JEFFREY BERNARD IS UNWELL
by Keith Waterhouse
Adapted and directed by James Hillier
The Coach And Horses, London – until 21 November 2023
https://jeffreyplay.com/ticket-booking
Immersive theatre gets a boozy kick in this adaptation of the 1989 Keith Waterhouse smash hit, celebrating Soho’s favourite dissolute son Jeffrey Bernard, based on his weekly columns chronicling the drinking, gambling, and other nefarious activities of central London’s most notorious quarter. First seen in 2019, James Hillier’s version shaves the original play down to a one hour monologue with bits of audience participation and, in a stroke of genius, is performed in the very pub, the Coach and Horses in Greek Street, where the real Bernard (1932-1997) hung out. That authenticity is key to its success, with the audience standing or sitting all around the unflatteringly lit, slightly rundown saloon bar as Robert Bathurst’s Jeffrey regales us with alcohol-infused philosophies and tales of his sundry misdemeanours.
Even more than Peter O’Toole who famously originated the stage role, Bathurst genuinely resembles Bernard, with his craggy, handsome face, floppy blonde-grey halr and lumbering but never graceless gait. He has perfected the slightly dead-eyed stare of the perennially drunk, and the rapid energy changes from languid to almost manic that can occur in the blink of a bloodshot eye. This Jeffrey Bernard seems to be at the point where joie de vivre has curdled into hopelessness, and, while he’s exasperating, he is, crucially, never malicious. If there are times when his speaking of the lines sounds a little like somebody rattling off a list, a quick Google search will reveal that this is pretty much how the real Jeffrey spoke, as though words are something to get through before the next slug of vodka.
Bathurst superbly captures the (often self-deprecating) wit, although the foggy, imprecise delivery sometimes obscures some of the laughs. Either that, or the concept of somebody drinking themselves to death (John Osborne famously referred to Bernard’s Spectator column as “a suicide note in weekly instalments”) just isn’t that amusing in 2023.

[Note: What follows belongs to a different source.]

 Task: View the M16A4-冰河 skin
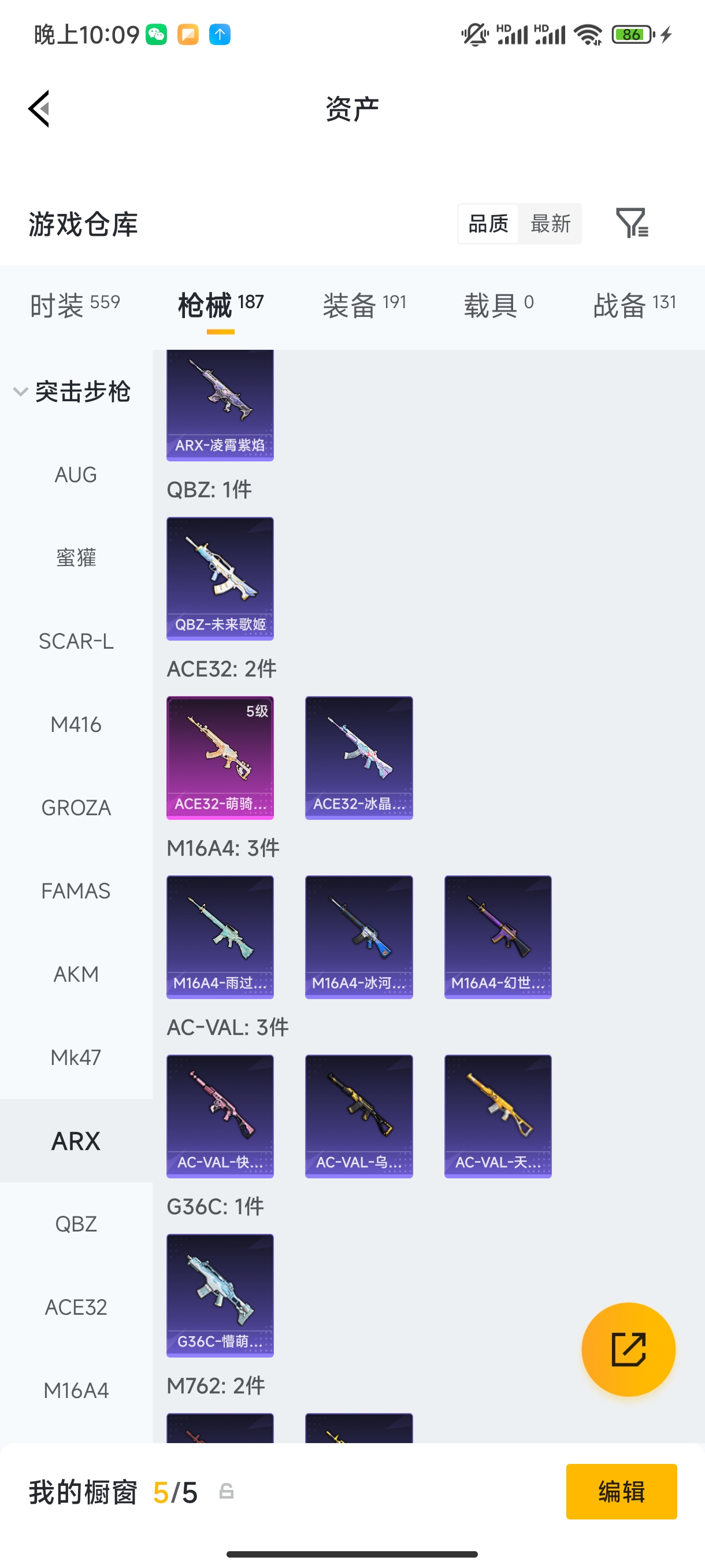358,936
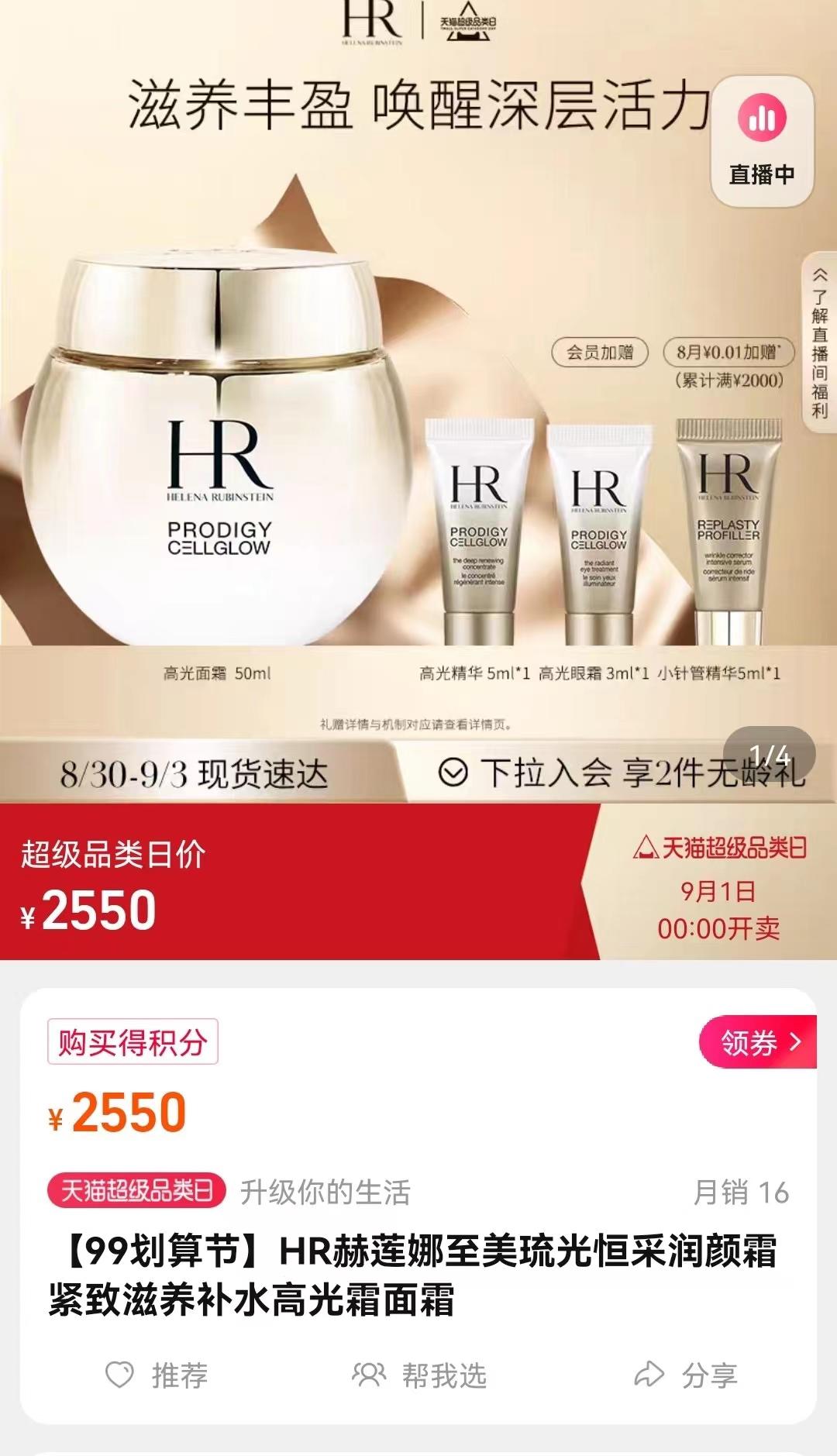Image resolution: width=837 pixels, height=1456 pixels.
Task: Tap 领券 to claim coupon
Action: [758, 1042]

Just as the Coach And Horses pub itself seems stuck in the past, so the play feels like a throwback to a different era. The women in Bernard’s life are reduced here to a series of increasingly infuriated answerphone messages, and his casual indifference to them seems cruel until you realise that he’s indifferent about, well, almost everything. Removing all the other live actors and turning the play into what is essentially now a monologue makes it feel more than ever like a study in loneliness, however un-self pitying the central character. Still, this is a soured, ash-stained love letter to a Soho that’s now mostly lost to coffee shop chains, unaffordable apartments and other signs of urban gentrification.

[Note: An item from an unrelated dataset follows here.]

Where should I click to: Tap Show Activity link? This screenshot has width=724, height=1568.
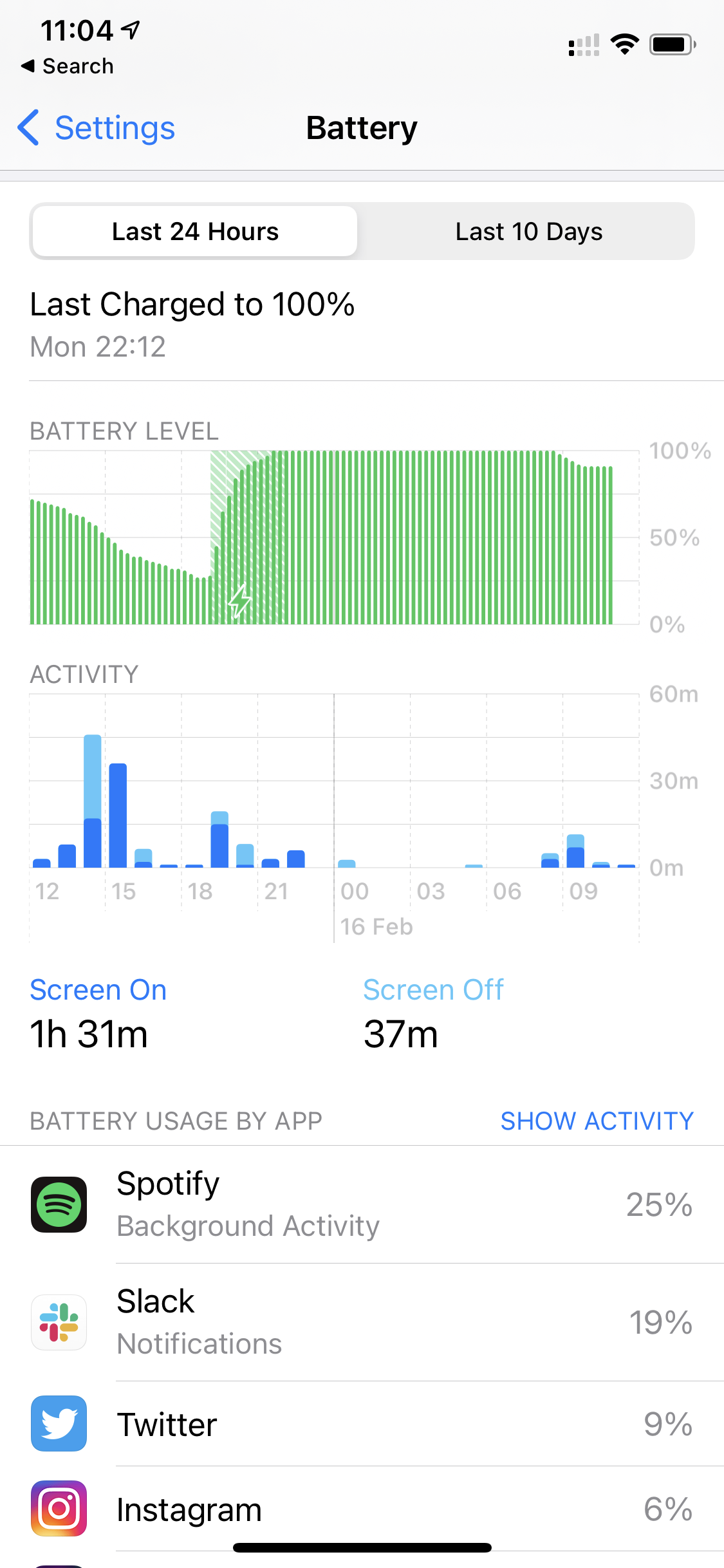[x=597, y=1121]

Hillier’s staging consists mainly of having Bathurst circling the bar so that everybody can see him, and might benefit from more periods of stillness, although that could be difficult in such an idiosyncratic space. It undoubtedly nails the sense of seedy grandeur that attended Bernard and his ilk however, and has the unmistakable feeling of being a unique event. I saw the original production and, despite the magnificence of O’Toole, found it a bit overlong and self-indulgent; I actually preferred this one. It’s a celebration of, and lament for, a Soho that will never return, and one of its most unashamedly notorious denizens.